Data extract section start

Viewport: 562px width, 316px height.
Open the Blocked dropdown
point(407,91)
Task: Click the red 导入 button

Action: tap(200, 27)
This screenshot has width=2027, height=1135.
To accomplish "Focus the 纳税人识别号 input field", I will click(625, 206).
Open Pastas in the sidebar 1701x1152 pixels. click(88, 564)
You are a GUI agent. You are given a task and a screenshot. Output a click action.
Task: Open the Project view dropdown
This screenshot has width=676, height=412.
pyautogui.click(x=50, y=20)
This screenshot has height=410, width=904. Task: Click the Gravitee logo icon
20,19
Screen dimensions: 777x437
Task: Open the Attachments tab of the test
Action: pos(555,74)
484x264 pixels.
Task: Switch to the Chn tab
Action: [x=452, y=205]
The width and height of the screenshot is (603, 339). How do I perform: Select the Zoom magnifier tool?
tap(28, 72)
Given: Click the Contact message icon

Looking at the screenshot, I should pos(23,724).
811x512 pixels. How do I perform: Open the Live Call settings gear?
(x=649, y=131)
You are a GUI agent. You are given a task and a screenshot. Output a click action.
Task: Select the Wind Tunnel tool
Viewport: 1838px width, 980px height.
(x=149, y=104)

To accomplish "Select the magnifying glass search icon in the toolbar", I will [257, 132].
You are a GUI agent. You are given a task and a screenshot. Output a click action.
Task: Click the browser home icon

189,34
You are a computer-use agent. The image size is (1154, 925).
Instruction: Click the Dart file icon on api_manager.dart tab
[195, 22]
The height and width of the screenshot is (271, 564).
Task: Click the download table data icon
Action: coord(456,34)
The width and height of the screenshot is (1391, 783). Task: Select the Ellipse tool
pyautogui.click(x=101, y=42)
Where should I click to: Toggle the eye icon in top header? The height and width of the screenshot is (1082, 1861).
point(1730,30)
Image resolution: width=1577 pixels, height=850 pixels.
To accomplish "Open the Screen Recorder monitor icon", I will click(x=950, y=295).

Data extract section end

- _About this task_:
You are asked to transcribe all of the data above exactly.

- _Result of the task_:
Viewport: 562px width, 316px height.
Open the Blocked dropdown
point(407,91)
Task: Click the red 导入 button

Action: tap(200, 27)
This screenshot has width=2027, height=1135.
To accomplish "Focus the 纳税人识别号 input field", I will click(625, 206).
Open Pastas in the sidebar 1701x1152 pixels. click(88, 564)
You are a GUI agent. You are given a task and a screenshot. Output a click action.
Task: Open the Project view dropdown
This screenshot has width=676, height=412.
pyautogui.click(x=50, y=20)
This screenshot has height=410, width=904. Task: Click the Gravitee logo icon
20,19
Screen dimensions: 777x437
Task: Open the Attachments tab of the test
Action: pos(555,74)
484x264 pixels.
Task: Switch to the Chn tab
Action: [x=452, y=205]
The width and height of the screenshot is (603, 339). How do I perform: Select the Zoom magnifier tool?
tap(28, 72)
Given: Click the Contact message icon

Looking at the screenshot, I should pos(23,724).
811x512 pixels. How do I perform: Open the Live Call settings gear?
(x=649, y=131)
You are a GUI agent. You are given a task and a screenshot. Output a click action.
Task: Select the Wind Tunnel tool
Viewport: 1838px width, 980px height.
(x=149, y=104)

To accomplish "Select the magnifying glass search icon in the toolbar", I will [257, 132].
You are a GUI agent. You are given a task and a screenshot. Output a click action.
Task: Click the browser home icon

189,34
You are a computer-use agent. The image size is (1154, 925).
Instruction: Click the Dart file icon on api_manager.dart tab
[195, 22]
The height and width of the screenshot is (271, 564).
Task: Click the download table data icon
Action: coord(456,34)
The width and height of the screenshot is (1391, 783). Task: Select the Ellipse tool
pyautogui.click(x=101, y=42)
Where should I click to: Toggle the eye icon in top header? The height and width of the screenshot is (1082, 1861).
point(1730,30)
Image resolution: width=1577 pixels, height=850 pixels.
To accomplish "Open the Screen Recorder monitor icon", I will click(x=950, y=295).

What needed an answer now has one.